- Directions -
Once the line with "Where should I" is found in the entries below, print it and each following line exactly, stopping after the line with "Viewport: 482px width, 347px"; print nothing else.

___ Exercise input ___

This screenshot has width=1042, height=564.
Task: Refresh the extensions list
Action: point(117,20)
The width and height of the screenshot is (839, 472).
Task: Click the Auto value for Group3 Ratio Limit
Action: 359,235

___
___ Exercise input ___

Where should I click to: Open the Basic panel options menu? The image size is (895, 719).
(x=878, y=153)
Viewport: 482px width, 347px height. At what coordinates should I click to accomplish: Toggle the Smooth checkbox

___
___ Exercise input ___

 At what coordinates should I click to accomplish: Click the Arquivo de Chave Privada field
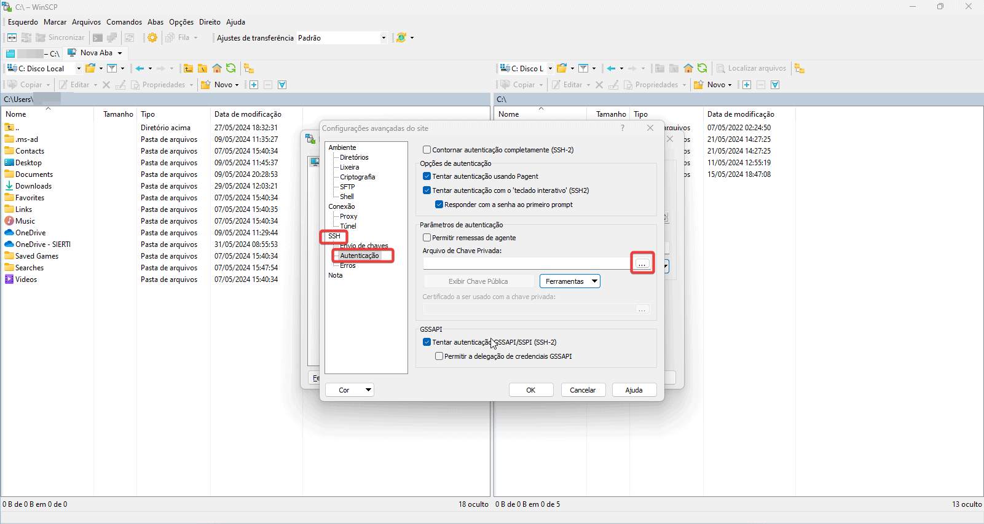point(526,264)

___

- Solution to this problem -
Where should I click to: Open the Basic panel options menu? The image size is (895, 719).
(x=878, y=153)
Viewport: 482px width, 347px height. At what coordinates should I click to accomplish: Toggle the Smooth checkbox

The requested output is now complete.